The National Oceanic and Atmospheric Administration’s (NOAA) Storm Events Database contains data on storms in the United States and its territories from 1951 to 2011. The data details the type of storm, location, duration, economic costs, and human costs. The purpose of this analysis is to analyze past events and present any trends or insights that would assist in preparing for natural disasters. The analysis includes details on data sources, data preparation, and data visualization. The visualizations reveal storm event types that are national in reach, while other are regional and have never affected other parts of the United States. While causation is discussed in the analysis, it is up to the reader to make their own judgments based on their knowledge of storms and their region.

Data Processing

We will be using the stringr and dplyr libraries to process the data into a format we can use. We will then use maps to visualize the data. We also disable scientific notation to ease the reading of tables.

library(stringr)
library(dplyr)
library(xtable)
library(maps)
options(scipen=999)

With the file in our working directory, we unzip and read in the data

data <- read.csv(bzfile("repdata_data_StormData.csv.bz2"), stringsAsFactors = FALSE) #, nrows =100)

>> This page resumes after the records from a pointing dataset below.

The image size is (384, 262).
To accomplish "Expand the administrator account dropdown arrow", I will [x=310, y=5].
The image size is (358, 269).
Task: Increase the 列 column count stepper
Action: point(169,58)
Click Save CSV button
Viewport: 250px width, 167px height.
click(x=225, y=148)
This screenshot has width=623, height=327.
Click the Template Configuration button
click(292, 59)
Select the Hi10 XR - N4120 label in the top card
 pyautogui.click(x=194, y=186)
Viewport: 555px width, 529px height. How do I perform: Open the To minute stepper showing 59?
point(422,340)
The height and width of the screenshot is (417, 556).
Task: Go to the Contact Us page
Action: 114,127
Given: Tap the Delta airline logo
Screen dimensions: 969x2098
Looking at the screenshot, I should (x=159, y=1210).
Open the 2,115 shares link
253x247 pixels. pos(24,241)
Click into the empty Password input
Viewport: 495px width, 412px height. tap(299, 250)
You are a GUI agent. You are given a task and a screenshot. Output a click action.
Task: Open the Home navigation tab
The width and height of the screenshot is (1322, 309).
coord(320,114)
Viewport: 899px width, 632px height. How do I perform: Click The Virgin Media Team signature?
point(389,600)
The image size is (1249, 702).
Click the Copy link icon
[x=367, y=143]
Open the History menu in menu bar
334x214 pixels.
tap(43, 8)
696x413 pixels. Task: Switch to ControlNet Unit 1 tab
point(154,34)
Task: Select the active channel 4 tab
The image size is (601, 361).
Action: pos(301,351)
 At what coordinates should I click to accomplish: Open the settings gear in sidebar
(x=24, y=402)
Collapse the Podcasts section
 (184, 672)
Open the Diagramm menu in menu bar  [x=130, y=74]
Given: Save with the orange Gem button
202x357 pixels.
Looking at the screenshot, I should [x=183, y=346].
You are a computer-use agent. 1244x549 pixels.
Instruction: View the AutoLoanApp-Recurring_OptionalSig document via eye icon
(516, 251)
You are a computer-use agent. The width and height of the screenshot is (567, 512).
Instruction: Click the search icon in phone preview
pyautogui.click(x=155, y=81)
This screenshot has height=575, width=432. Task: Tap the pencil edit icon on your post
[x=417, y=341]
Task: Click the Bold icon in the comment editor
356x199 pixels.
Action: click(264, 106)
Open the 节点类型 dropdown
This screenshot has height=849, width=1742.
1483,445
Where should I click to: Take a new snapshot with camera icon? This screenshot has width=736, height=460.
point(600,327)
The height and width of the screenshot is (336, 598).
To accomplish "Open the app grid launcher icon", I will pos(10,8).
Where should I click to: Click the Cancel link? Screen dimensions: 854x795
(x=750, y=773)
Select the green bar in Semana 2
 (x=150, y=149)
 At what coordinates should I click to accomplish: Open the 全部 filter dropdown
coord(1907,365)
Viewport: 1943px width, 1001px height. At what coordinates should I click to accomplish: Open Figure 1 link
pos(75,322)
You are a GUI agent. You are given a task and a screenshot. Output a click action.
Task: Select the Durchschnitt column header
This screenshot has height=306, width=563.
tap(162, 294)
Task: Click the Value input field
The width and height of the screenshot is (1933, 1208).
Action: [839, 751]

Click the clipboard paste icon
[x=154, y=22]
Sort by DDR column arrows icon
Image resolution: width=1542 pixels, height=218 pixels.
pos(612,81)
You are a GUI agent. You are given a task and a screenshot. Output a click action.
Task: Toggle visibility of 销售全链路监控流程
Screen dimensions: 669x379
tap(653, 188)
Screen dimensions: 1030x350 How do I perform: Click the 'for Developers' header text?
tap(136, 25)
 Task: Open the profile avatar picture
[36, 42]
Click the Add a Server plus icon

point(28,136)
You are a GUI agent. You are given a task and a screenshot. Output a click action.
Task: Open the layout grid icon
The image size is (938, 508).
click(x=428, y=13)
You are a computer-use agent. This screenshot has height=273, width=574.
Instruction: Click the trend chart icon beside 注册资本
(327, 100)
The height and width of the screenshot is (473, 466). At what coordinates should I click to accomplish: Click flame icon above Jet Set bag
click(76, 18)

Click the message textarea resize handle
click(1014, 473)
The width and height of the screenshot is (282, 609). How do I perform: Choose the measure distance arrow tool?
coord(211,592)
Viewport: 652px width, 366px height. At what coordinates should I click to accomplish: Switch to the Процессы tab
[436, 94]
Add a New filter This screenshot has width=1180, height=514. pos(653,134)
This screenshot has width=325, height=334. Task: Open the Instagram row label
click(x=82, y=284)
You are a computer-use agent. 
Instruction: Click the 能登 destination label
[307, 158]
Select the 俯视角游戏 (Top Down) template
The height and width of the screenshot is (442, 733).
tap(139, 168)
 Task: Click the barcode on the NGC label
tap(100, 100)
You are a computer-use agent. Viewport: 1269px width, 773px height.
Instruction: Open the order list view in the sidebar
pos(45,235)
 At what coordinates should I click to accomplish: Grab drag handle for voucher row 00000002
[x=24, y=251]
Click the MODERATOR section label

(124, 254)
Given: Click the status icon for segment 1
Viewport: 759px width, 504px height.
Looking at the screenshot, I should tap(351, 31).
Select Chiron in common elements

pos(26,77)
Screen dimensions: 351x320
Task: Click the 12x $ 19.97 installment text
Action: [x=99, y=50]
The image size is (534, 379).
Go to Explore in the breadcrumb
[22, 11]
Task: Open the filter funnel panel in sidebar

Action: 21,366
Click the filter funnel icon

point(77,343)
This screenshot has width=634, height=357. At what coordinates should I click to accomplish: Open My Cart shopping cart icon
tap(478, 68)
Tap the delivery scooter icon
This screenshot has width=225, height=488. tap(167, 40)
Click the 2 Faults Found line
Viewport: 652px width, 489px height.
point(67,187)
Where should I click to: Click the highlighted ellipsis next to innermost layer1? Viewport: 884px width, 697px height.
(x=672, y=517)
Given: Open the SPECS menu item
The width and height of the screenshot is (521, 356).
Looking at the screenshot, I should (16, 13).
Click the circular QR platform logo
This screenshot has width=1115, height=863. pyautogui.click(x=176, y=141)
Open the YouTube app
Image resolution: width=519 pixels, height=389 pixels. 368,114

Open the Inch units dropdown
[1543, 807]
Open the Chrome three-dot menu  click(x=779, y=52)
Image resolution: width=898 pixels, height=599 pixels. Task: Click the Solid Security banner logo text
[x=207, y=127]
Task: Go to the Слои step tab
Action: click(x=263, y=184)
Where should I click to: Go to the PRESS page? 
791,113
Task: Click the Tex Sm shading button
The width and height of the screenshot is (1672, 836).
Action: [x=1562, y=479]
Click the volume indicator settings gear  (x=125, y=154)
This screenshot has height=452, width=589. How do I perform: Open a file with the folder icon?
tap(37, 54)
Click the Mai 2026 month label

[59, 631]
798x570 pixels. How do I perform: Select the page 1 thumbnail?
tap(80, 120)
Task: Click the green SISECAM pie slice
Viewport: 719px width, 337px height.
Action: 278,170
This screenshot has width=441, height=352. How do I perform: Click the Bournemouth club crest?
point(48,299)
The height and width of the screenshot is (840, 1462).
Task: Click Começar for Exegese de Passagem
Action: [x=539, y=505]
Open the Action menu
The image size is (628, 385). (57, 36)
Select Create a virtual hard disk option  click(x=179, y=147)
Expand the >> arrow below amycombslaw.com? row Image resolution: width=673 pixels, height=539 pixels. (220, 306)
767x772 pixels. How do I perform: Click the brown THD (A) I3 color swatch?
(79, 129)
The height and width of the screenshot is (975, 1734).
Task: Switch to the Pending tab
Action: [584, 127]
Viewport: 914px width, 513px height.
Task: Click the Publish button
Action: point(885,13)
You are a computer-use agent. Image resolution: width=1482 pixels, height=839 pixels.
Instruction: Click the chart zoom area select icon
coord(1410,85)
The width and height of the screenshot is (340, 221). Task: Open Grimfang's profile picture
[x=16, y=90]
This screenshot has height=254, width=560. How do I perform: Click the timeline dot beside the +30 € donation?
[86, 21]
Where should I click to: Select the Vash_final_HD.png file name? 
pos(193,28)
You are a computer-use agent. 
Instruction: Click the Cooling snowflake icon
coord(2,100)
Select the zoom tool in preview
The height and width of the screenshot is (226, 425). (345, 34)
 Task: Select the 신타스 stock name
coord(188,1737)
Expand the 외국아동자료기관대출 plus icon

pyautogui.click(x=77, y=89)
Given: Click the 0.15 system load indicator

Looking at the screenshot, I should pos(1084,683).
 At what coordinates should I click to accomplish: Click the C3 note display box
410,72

We will now separate the date from the time, which is 0:00:00 throughout the variable. Reviewing the structure of the data on the NOAA Website indicates that there are three distinct time periods where there will be variations in how the data was recorded. Looking at the time periods and the amount of data in each shows that the time period from 1996 - 2011 contains 70% of the records in the data-set. Given that the more recent data has more complete information, is more representative of current population and other demographics, and has fewer corrections for inflation affects, we will confine the analysis to the data from 1996 to 2011 and place it in a data.frame called recent.

data$BGN_DATE <- gsub(" 0:00:00", "", data$BGN_DATE)
data$year <- as.numeric(str_sub(data$BGN_DATE, start= -4))
recent <- subset(data, year >= 1996)

There are several variables that are not related to the analysis, so we will subset out the variables we are interested in into a data.frame called recent.clean.

recent.clean <- subset(recent, select = c(BGN_DATE, COUNTYNAME, STATE, EVTYPE, FATALITIES, INJURIES, PROPDMG, PROPDMGEXP, CROPDMG, CROPDMGEXP, LATITUDE, LONGITUDE, year))

With the data subsetted into the most recent era of data collection, we will convert the Property and Crop damage values from exponential to absolute values. In the raw data, the damage is broken up into 3 significant figures in one column, with another column containing K, M, B, or nothing to indicate Thousands, Millions, or Billions of dollars.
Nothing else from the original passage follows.